Extract, exactly and without pictures, every line from the one that includes "Screen dimensions: 1013x943" through the final line of the material below.

### Exercise inputs
Segment Open
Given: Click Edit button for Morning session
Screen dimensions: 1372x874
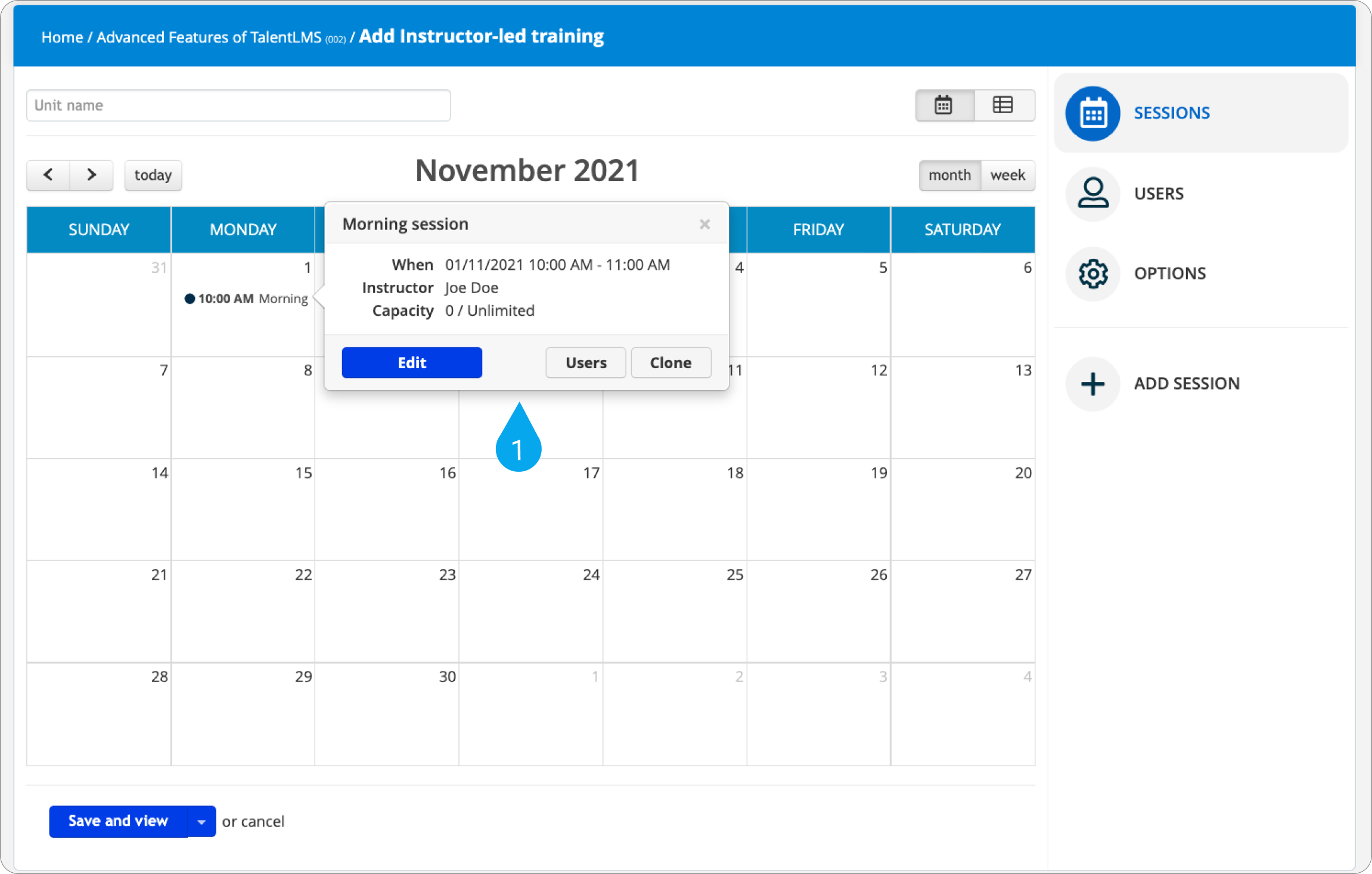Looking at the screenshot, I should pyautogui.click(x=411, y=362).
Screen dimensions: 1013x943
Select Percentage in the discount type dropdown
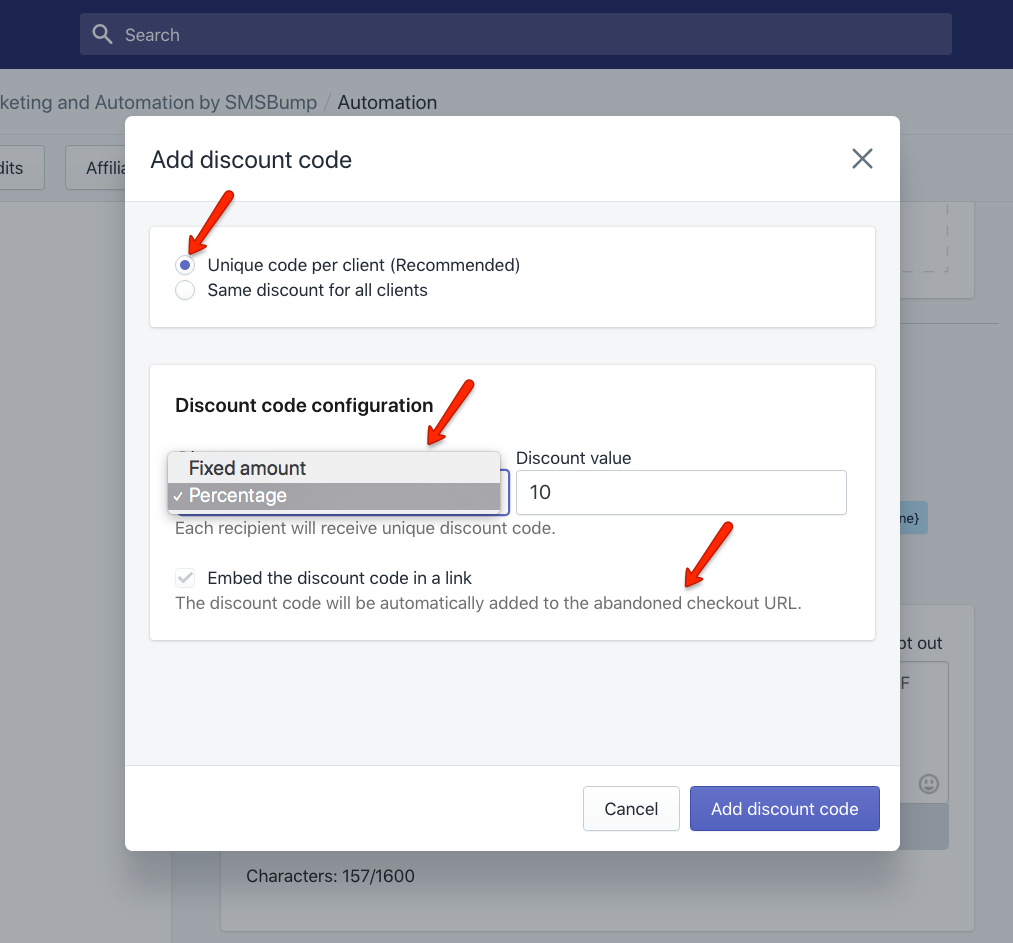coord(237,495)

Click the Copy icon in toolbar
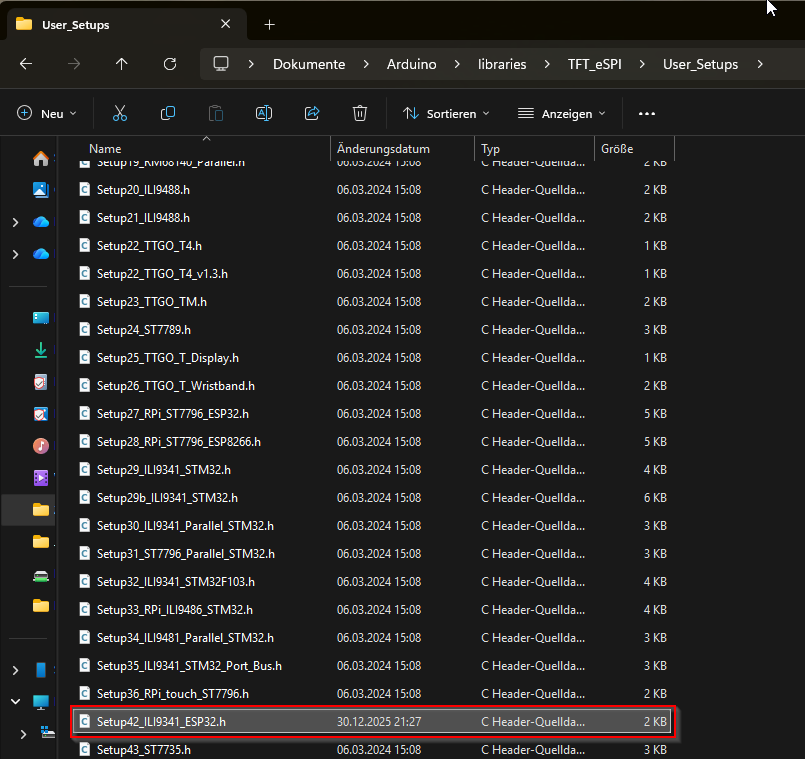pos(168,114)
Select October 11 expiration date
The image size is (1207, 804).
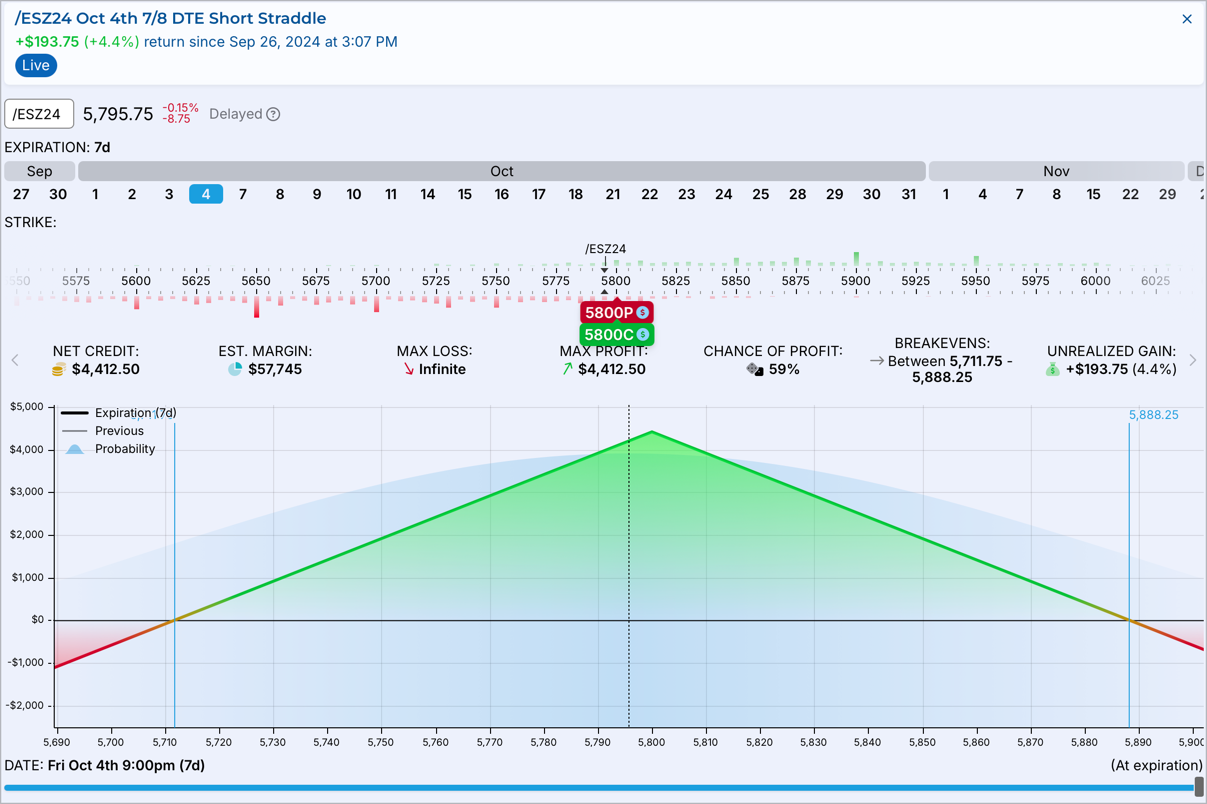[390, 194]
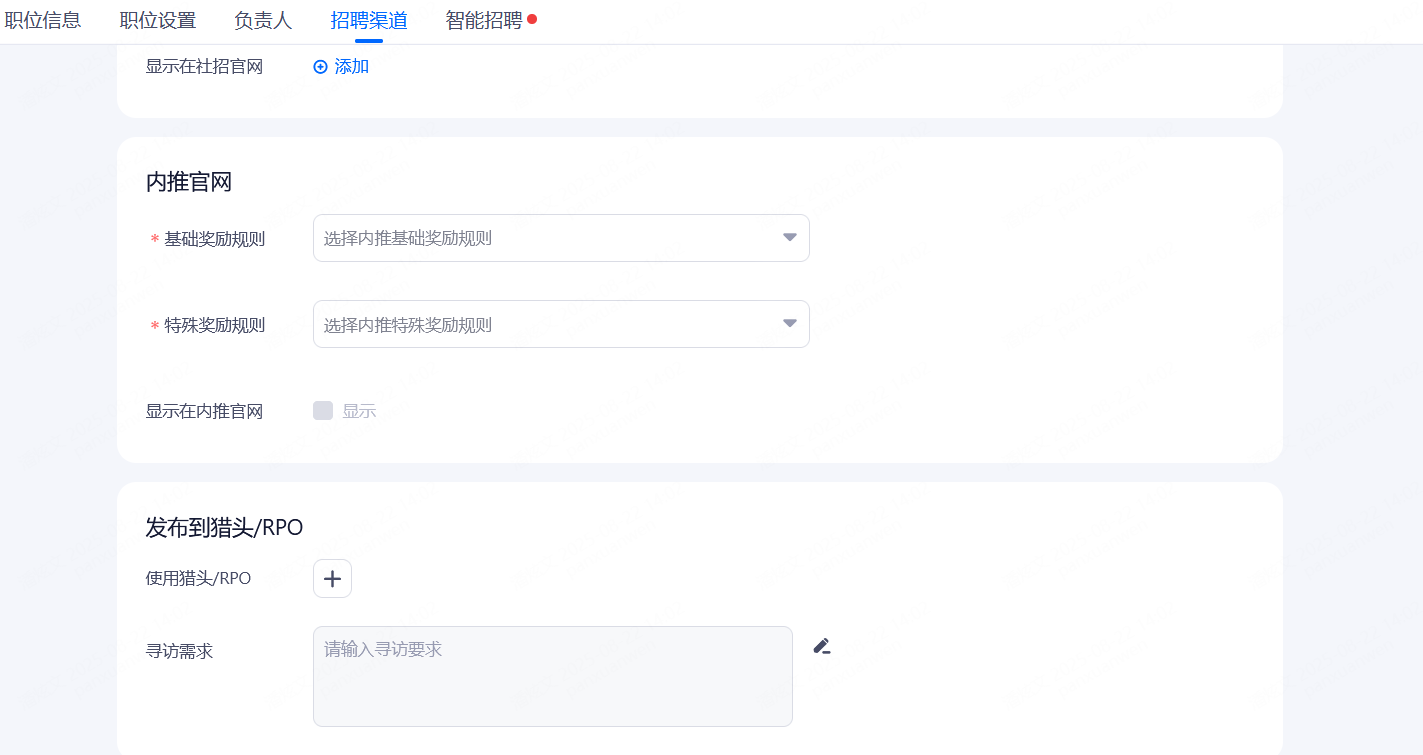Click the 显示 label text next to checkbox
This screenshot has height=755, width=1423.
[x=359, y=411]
Segment Closed
### Task answer
Screen dimensions: 1013x943
Select Percentage in the discount type dropdown
coord(237,495)

Click the Copy icon in toolbar
pos(168,114)
Select October 11 expiration date
The image size is (1207, 804).
[390, 194]
Click the 显示 label text next to checkbox
This screenshot has height=755, width=1423.
[x=359, y=411]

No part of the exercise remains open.